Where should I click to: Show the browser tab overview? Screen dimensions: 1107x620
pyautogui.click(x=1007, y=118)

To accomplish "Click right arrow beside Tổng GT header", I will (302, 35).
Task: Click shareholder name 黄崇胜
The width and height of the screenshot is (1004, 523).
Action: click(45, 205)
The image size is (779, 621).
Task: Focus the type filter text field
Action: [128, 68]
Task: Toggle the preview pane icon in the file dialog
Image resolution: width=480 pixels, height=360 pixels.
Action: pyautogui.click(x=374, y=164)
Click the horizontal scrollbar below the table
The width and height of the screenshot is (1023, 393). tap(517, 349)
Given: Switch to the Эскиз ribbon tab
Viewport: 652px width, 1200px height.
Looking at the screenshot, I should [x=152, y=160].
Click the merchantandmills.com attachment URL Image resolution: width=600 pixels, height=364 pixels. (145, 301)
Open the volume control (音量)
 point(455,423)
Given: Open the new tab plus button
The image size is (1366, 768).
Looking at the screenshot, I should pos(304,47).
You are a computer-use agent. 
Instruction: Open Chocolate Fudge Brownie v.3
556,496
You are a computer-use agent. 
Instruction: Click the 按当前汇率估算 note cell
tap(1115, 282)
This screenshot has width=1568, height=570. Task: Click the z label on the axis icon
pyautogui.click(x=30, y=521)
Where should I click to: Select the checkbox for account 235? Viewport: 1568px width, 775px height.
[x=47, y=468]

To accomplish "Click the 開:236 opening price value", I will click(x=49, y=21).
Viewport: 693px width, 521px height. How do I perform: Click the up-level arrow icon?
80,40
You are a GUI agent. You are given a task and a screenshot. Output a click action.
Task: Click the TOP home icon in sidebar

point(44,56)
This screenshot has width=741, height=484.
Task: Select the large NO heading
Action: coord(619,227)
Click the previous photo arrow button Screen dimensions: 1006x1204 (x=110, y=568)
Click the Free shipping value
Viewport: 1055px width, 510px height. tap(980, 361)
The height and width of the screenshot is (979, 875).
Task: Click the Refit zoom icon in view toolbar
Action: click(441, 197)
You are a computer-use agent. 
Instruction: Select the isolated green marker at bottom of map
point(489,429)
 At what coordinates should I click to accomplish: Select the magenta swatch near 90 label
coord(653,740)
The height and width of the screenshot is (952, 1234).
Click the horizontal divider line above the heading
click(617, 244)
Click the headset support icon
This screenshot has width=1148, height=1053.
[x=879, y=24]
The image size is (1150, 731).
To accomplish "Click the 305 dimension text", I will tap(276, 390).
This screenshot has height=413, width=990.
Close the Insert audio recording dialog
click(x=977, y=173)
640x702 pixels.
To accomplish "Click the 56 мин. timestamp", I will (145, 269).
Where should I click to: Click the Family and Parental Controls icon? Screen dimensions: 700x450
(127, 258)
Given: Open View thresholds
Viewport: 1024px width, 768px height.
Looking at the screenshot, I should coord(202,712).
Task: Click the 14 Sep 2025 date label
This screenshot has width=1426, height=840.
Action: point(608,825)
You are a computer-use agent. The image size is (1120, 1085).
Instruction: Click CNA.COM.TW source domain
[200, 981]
====
* **WHAT YOU WILL DO**:
The "This screenshot has width=1426, height=840." line through the last line above: set these down exactly and add nothing else.

* **ANSWER TO THIS PROBLEM**:
This screenshot has width=1426, height=840.
Action: point(608,825)
You are a computer-use agent. The image size is (1120, 1085).
Instruction: Click CNA.COM.TW source domain
[200, 981]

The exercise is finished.